▸ **Description of the task**: Using the listing below, copy exactly the lines from the one containing "Объявления (282, 23)" to the one containing "Обои (102, 104)", both lines included, and no others.

▸ **Data excerpts**:
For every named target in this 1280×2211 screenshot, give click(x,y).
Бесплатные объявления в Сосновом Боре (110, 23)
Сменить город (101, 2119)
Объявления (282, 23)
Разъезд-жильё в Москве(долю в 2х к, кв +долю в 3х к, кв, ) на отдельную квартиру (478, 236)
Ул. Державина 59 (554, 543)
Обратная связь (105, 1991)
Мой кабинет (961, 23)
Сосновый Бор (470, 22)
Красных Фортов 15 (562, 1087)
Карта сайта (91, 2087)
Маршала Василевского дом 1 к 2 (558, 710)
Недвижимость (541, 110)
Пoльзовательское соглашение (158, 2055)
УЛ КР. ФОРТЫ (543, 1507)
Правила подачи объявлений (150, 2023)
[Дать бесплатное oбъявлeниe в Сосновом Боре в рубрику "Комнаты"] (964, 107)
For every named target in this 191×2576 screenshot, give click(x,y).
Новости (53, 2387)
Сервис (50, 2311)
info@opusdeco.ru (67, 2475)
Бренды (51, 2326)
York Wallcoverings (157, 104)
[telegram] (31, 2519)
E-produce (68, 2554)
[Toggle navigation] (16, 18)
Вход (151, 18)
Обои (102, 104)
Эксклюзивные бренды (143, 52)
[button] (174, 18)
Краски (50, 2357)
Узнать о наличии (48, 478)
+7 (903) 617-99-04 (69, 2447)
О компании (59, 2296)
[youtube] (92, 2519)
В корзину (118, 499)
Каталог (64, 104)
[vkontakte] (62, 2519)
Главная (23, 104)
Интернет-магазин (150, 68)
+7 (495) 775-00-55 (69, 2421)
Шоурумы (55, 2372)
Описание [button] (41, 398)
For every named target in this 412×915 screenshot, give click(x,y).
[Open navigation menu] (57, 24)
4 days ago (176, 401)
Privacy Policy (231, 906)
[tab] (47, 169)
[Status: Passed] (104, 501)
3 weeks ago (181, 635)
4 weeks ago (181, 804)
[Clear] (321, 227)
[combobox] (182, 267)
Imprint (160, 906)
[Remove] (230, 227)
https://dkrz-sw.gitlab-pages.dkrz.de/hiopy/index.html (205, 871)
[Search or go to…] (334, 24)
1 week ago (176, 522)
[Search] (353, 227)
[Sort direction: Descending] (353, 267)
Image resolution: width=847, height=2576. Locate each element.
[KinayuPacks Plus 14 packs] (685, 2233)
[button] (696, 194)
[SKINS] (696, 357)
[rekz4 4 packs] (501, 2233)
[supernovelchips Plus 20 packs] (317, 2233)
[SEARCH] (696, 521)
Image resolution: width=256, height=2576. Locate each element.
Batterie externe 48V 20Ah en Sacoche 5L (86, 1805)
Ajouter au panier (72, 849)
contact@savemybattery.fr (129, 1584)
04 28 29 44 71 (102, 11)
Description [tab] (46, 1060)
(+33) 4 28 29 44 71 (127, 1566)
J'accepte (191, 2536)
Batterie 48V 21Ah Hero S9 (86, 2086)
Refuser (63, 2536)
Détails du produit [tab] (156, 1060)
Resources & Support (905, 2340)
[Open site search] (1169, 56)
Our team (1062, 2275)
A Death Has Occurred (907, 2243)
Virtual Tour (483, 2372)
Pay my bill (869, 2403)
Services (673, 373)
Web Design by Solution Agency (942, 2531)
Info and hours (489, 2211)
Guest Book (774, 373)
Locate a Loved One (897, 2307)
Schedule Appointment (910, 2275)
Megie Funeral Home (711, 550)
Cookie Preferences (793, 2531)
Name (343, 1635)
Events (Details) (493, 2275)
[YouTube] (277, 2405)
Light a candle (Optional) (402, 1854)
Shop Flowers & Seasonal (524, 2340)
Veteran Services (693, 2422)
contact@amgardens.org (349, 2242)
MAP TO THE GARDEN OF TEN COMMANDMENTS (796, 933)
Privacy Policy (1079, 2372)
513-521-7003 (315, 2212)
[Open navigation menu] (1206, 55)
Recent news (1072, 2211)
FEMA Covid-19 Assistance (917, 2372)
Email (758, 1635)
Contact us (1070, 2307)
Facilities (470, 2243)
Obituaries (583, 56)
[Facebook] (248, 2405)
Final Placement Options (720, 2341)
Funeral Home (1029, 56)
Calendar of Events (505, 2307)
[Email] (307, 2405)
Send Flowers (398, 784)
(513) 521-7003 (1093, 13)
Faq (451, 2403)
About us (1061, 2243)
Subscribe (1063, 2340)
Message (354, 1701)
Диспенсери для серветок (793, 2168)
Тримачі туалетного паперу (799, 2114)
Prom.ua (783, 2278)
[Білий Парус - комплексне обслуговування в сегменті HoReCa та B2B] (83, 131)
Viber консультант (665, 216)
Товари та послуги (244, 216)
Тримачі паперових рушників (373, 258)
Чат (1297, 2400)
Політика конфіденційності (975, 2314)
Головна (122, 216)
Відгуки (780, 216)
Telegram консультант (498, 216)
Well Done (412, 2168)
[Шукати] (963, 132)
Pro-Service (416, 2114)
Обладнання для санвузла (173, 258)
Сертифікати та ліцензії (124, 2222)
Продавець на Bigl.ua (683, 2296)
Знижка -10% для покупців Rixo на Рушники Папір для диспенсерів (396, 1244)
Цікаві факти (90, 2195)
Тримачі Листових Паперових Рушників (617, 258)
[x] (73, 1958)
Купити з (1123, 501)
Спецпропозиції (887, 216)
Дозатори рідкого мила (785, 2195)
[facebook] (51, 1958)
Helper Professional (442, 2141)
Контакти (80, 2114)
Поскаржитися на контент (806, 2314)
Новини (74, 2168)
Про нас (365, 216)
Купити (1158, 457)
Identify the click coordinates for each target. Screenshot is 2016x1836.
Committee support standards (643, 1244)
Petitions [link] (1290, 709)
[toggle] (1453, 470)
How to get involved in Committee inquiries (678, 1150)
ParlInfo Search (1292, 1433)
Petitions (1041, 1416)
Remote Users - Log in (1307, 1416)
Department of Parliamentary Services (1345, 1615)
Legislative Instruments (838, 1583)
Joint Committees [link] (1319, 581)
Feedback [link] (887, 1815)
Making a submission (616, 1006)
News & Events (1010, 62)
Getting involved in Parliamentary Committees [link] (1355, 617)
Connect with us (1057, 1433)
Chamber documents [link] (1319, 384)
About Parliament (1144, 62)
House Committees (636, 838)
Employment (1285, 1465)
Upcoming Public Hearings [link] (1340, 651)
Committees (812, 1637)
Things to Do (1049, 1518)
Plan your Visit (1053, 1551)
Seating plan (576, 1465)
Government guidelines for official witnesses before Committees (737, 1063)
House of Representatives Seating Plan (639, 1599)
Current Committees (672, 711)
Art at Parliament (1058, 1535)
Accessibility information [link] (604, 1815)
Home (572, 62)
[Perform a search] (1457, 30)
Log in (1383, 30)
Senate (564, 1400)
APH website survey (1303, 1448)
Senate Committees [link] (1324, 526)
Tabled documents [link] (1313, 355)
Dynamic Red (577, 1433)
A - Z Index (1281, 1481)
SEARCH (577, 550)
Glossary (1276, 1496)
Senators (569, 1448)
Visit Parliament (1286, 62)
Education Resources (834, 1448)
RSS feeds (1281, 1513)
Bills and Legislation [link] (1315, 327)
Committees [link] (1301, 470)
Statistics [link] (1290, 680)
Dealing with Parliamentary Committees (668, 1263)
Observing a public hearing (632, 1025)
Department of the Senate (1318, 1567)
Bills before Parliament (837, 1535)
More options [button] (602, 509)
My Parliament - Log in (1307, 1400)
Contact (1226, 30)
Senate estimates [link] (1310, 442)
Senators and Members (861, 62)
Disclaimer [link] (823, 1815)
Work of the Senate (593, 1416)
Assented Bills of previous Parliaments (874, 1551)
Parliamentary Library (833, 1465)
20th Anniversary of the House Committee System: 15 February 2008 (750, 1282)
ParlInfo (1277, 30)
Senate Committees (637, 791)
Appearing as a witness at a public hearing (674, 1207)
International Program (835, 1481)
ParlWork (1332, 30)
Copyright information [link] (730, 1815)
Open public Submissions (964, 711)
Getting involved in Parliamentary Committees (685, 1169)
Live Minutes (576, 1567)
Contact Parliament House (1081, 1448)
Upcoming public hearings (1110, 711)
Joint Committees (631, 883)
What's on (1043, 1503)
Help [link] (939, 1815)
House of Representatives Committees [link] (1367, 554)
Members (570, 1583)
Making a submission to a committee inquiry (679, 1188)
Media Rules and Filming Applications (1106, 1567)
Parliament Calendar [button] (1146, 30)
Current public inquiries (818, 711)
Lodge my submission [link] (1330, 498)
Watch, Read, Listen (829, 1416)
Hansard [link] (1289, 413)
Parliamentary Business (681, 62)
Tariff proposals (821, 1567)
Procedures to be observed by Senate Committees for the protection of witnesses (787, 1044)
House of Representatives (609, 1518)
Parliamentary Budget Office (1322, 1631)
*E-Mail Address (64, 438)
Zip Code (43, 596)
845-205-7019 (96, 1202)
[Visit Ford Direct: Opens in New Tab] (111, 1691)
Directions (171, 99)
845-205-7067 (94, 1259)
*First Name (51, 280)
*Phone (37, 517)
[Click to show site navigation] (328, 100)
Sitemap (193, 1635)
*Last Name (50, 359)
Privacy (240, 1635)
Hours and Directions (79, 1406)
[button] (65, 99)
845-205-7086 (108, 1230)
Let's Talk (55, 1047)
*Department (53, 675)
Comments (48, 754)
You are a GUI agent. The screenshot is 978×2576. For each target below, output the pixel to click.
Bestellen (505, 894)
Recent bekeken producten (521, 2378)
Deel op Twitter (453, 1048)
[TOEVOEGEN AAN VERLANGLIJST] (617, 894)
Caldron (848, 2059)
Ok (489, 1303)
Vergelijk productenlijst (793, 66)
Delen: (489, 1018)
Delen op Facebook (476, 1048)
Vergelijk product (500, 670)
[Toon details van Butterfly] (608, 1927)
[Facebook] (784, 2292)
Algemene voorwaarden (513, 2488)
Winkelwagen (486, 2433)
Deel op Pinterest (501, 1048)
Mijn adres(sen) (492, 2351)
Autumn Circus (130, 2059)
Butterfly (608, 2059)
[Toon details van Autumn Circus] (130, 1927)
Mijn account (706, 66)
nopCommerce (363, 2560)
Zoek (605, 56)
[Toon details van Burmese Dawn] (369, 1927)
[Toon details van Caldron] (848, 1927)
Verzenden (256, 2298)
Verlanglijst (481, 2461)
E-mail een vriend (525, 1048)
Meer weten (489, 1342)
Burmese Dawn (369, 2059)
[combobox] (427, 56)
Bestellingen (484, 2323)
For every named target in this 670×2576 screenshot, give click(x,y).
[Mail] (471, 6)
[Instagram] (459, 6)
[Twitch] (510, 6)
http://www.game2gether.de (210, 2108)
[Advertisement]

▸ **Answer area**:
Объявления (282, 23)
Разъезд-жильё в Москве(долю в 2х к, кв +долю в 3х к, кв, ) на отдельную квартиру (478, 236)
Ул. Державина 59 (554, 543)
Обратная связь (105, 1991)
Мой кабинет (961, 23)
Сосновый Бор (470, 22)
Красных Фортов 15 (562, 1087)
Карта сайта (91, 2087)
Маршала Василевского дом 1 к 2 (558, 710)
Недвижимость (541, 110)
Пoльзовательское соглашение (158, 2055)
УЛ КР. ФОРТЫ (543, 1507)
Правила подачи объявлений (150, 2023)
[Дать бесплатное oбъявлeниe в Сосновом Боре в рубрику "Комнаты"] (964, 107)
For every named target in this 191×2576 screenshot, give click(x,y).
Новости (53, 2387)
Сервис (50, 2311)
info@opusdeco.ru (67, 2475)
Бренды (51, 2326)
York Wallcoverings (157, 104)
[telegram] (31, 2519)
E-produce (68, 2554)
[Toggle navigation] (16, 18)
Вход (151, 18)
Обои (102, 104)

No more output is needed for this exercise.